··· DATA EXCERPTS ···

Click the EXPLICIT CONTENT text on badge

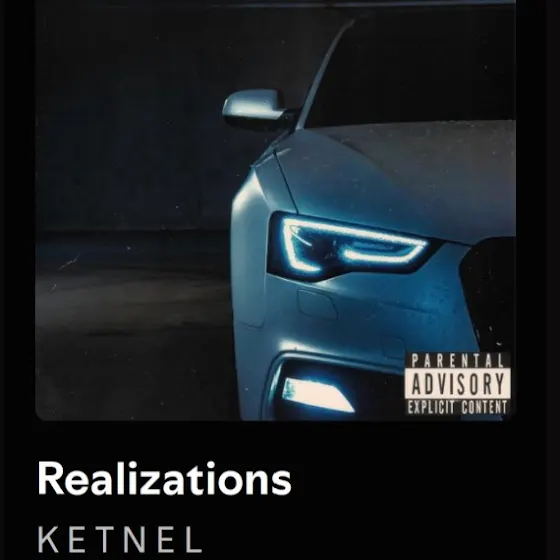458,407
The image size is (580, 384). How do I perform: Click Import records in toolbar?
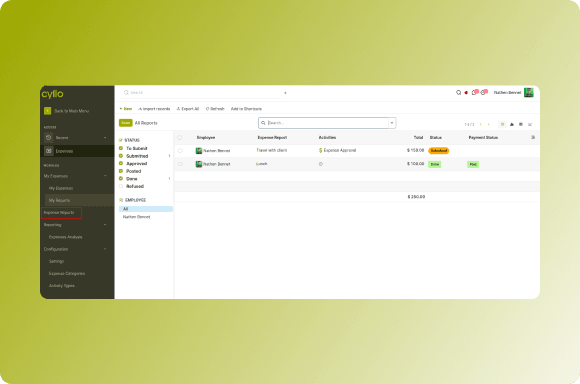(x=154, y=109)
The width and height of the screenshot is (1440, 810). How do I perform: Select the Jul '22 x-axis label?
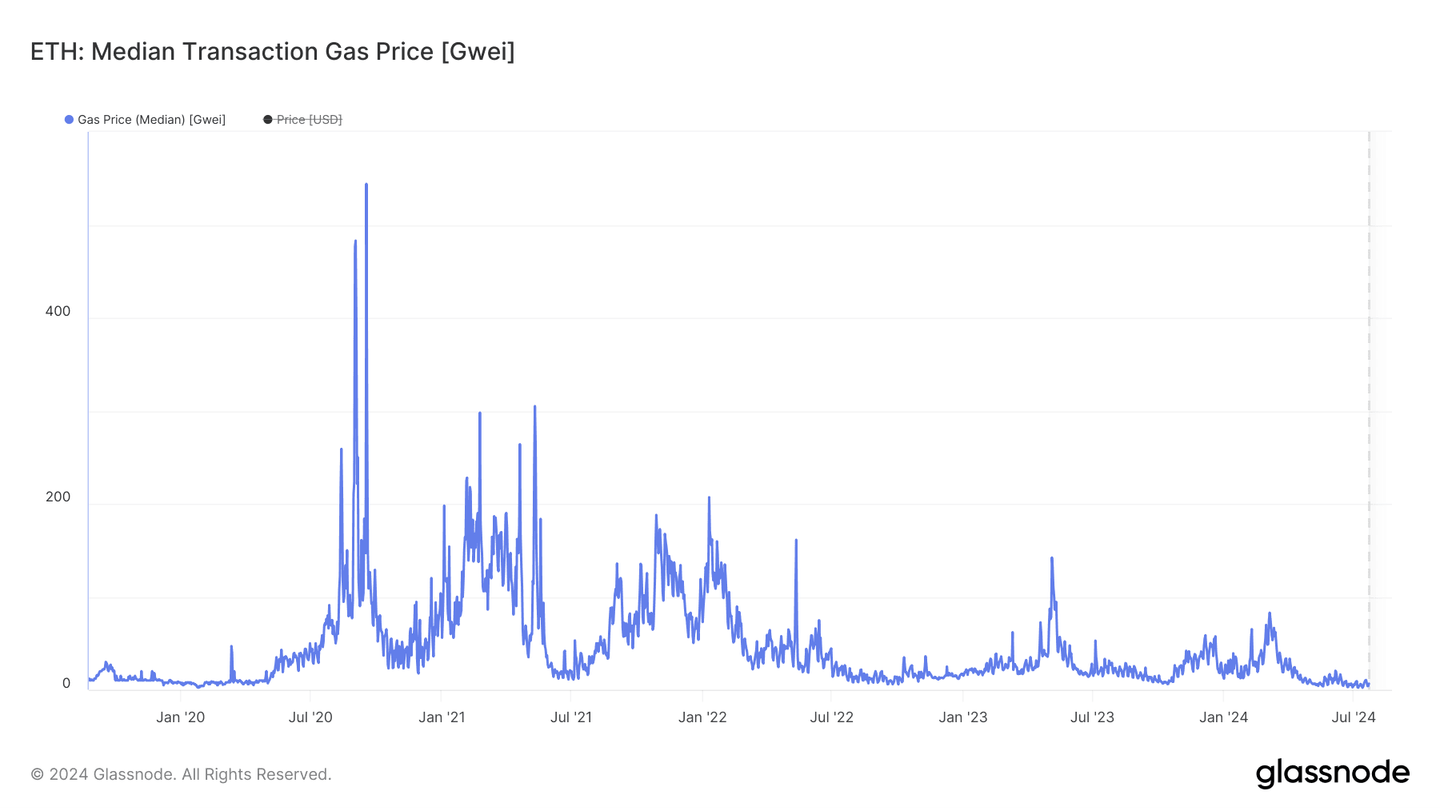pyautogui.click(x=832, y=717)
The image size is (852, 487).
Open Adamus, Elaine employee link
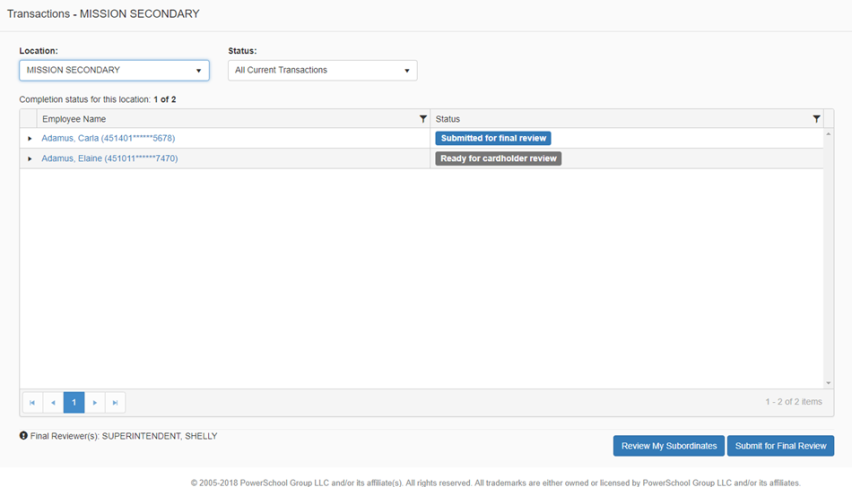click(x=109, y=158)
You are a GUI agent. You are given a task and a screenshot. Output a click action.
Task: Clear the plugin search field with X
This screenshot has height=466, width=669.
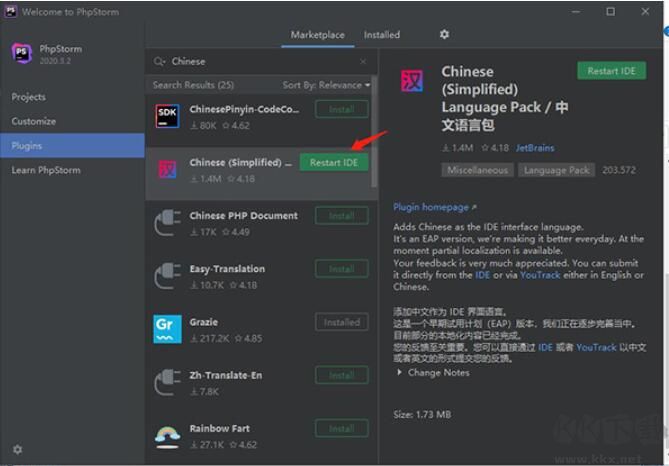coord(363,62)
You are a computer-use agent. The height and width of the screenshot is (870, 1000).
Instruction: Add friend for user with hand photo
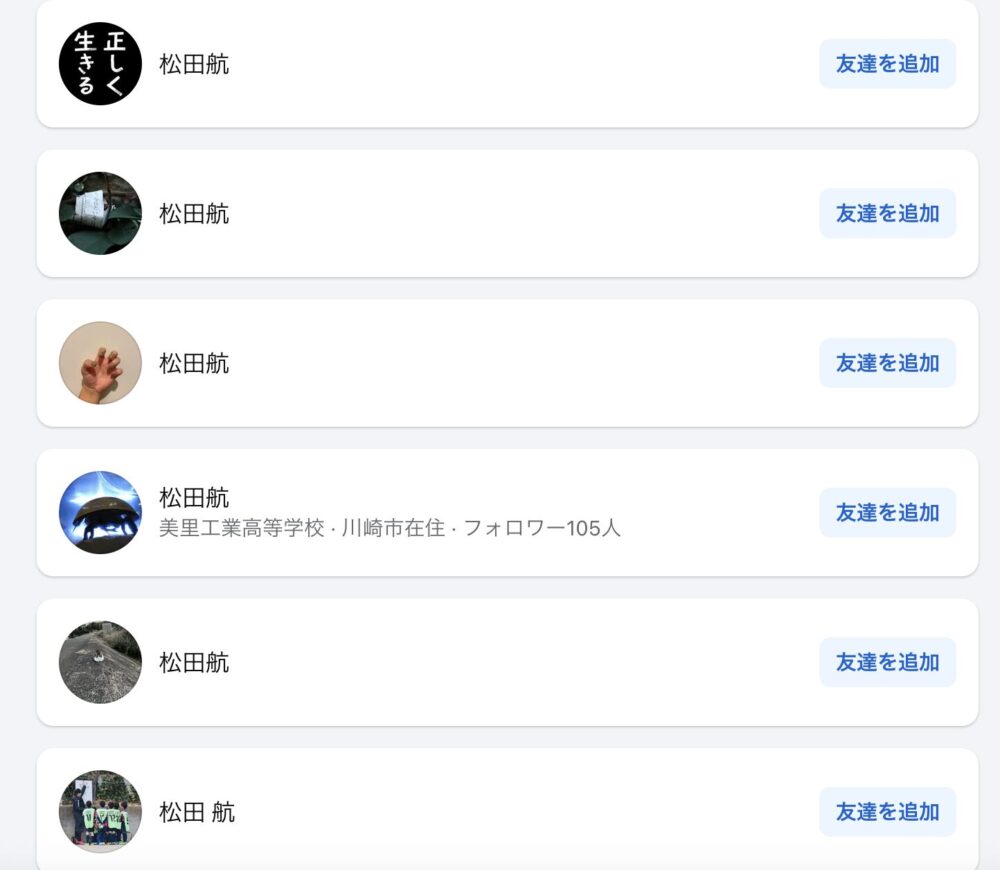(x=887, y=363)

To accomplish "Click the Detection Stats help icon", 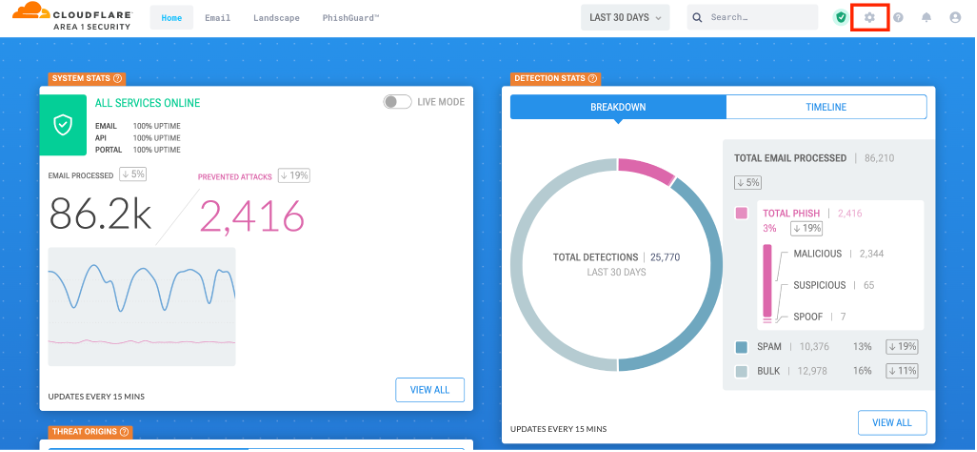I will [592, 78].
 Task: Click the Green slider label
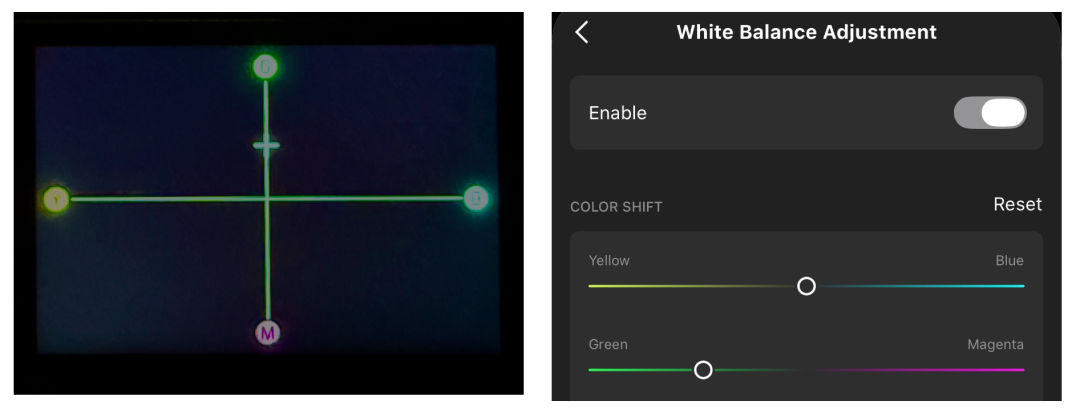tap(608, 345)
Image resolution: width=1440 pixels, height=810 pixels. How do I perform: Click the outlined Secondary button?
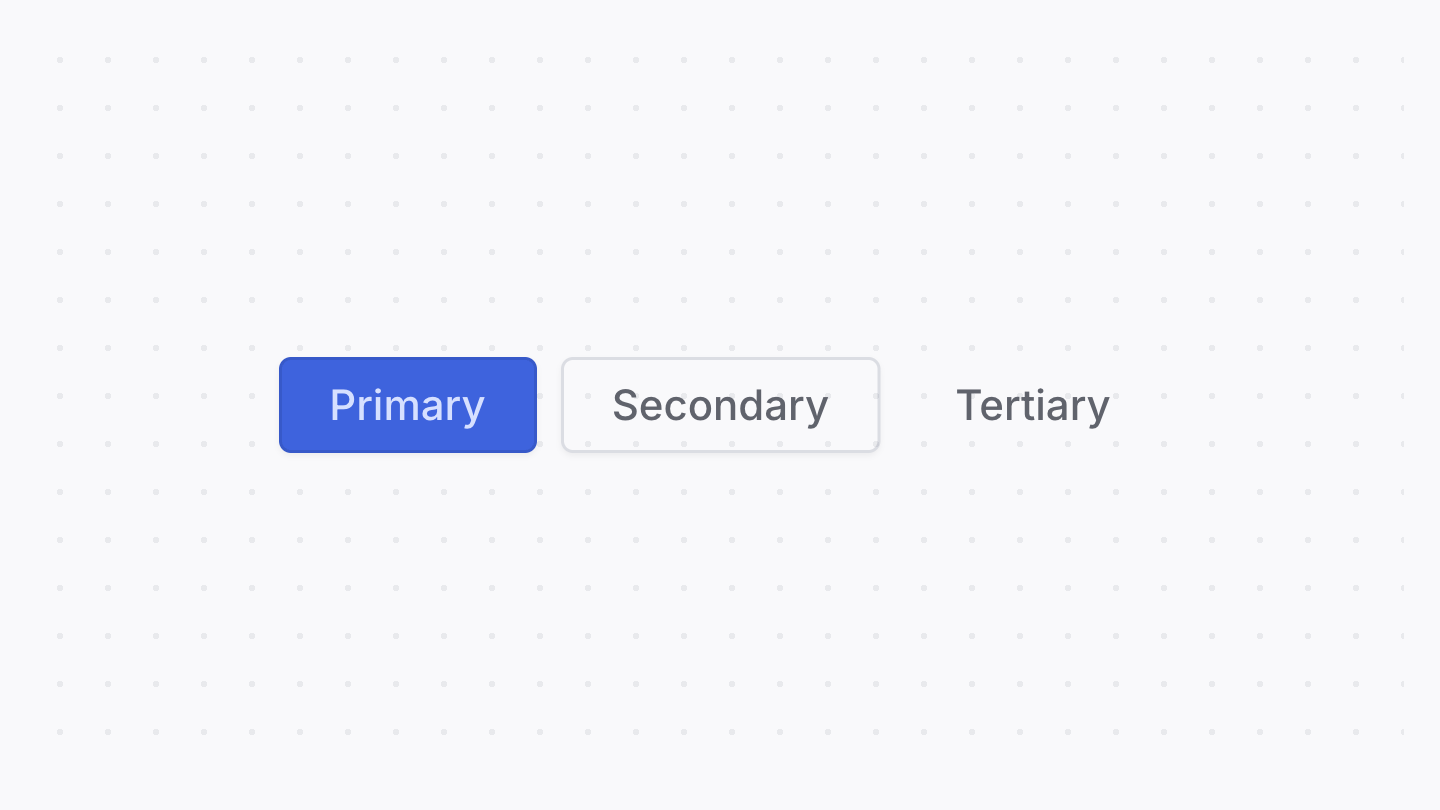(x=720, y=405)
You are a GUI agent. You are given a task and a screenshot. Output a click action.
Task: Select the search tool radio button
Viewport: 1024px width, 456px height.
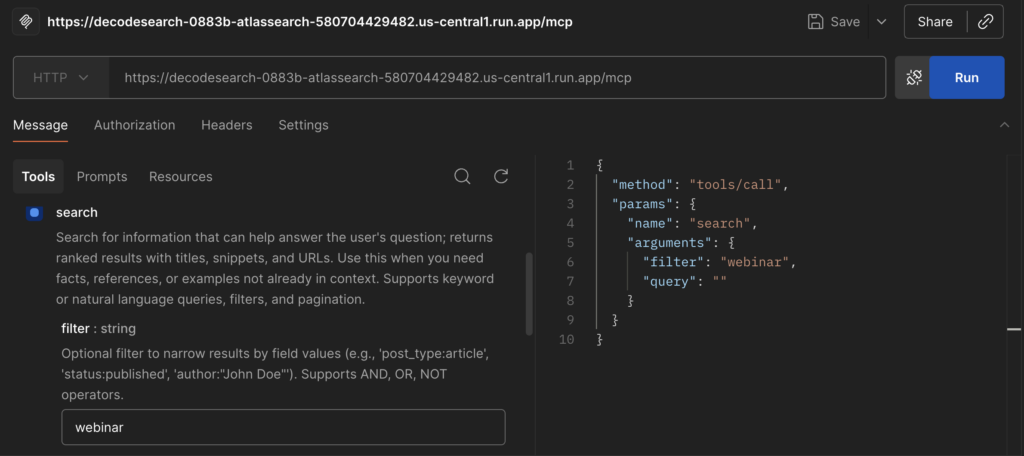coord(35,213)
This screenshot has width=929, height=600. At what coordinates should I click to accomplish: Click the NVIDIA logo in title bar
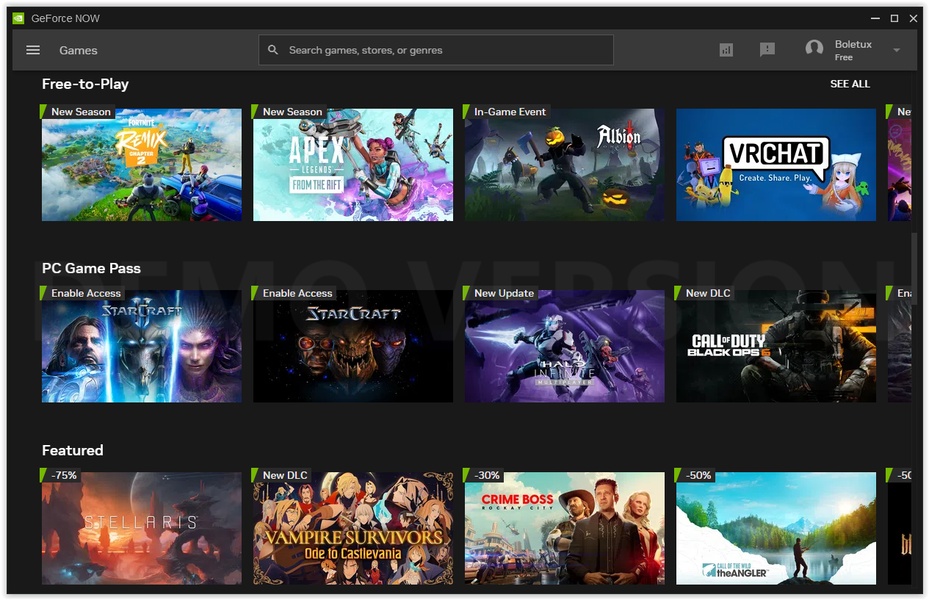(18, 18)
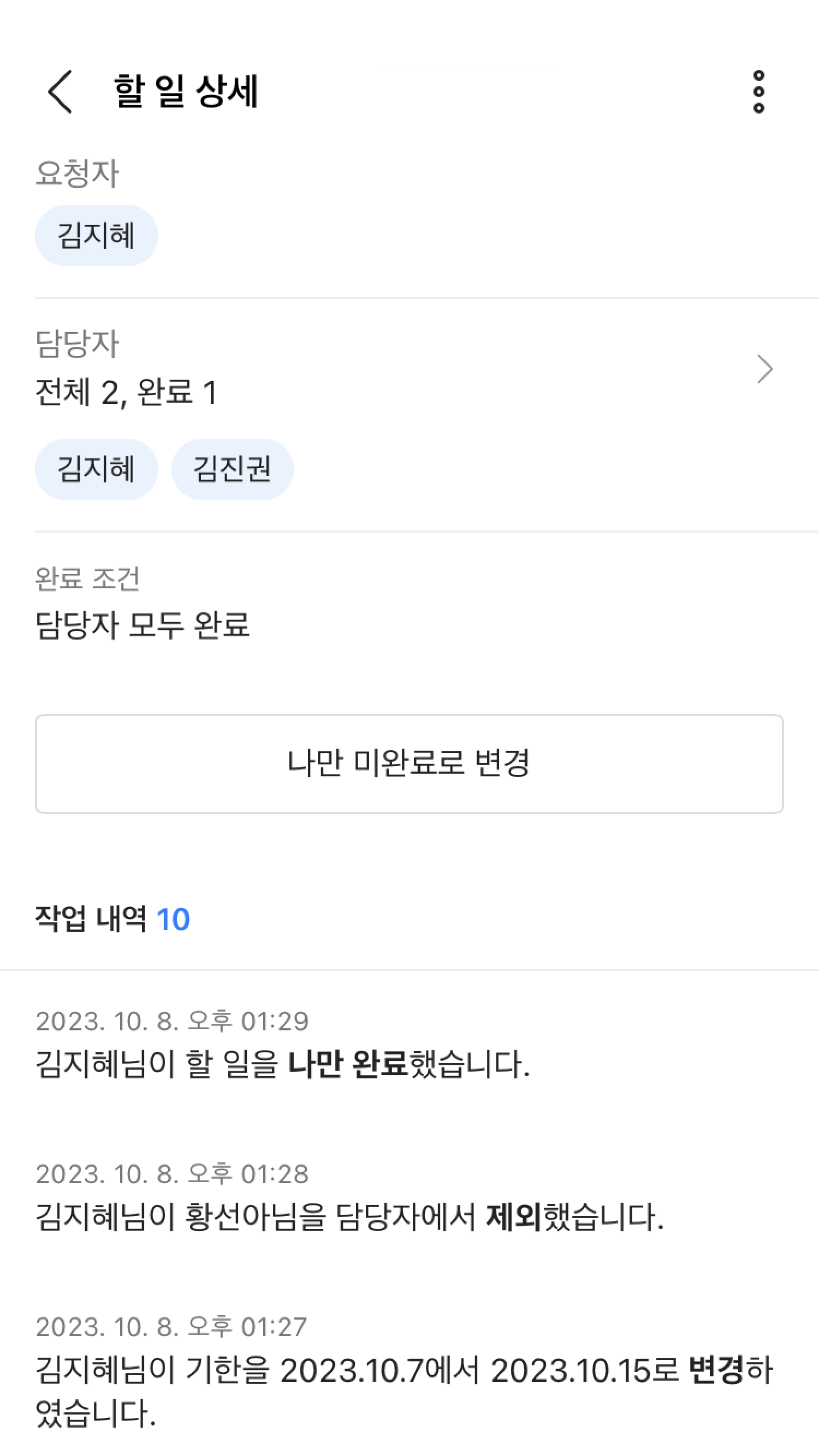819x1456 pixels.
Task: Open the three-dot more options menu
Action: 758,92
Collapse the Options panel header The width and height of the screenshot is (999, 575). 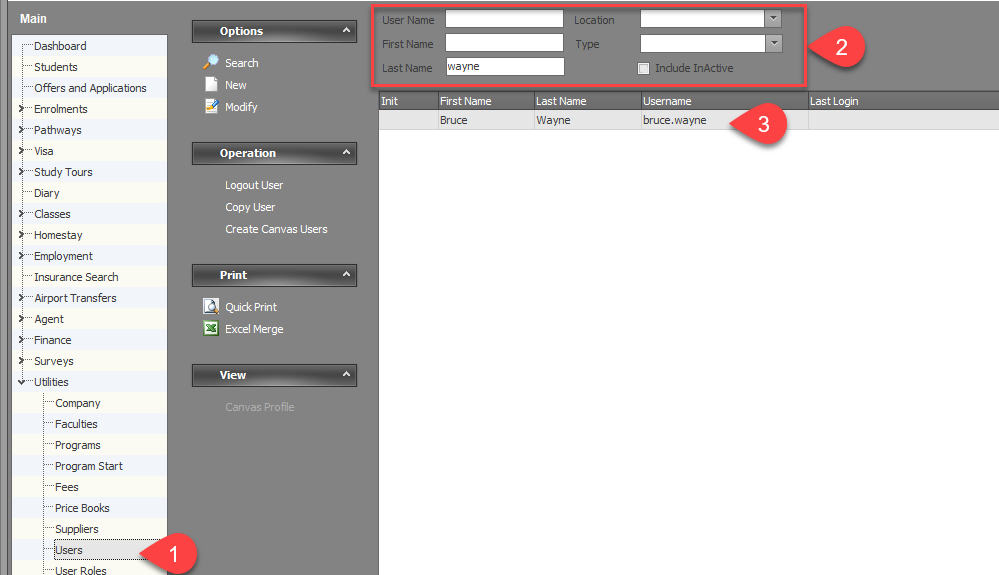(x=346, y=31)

···

In the reply, give again exactly the lines from the beginning of the entries above through the line with "The image size is (852, 487)."; pictures stay out.

Click the EXPLICIT CONTENT text on badge

458,407
The image size is (580, 384). How do I perform: Click Import records in toolbar?
(x=154, y=109)
The width and height of the screenshot is (1440, 810). How do I perform: Select the Jul '22 x-axis label?
pyautogui.click(x=832, y=717)
The image size is (852, 487).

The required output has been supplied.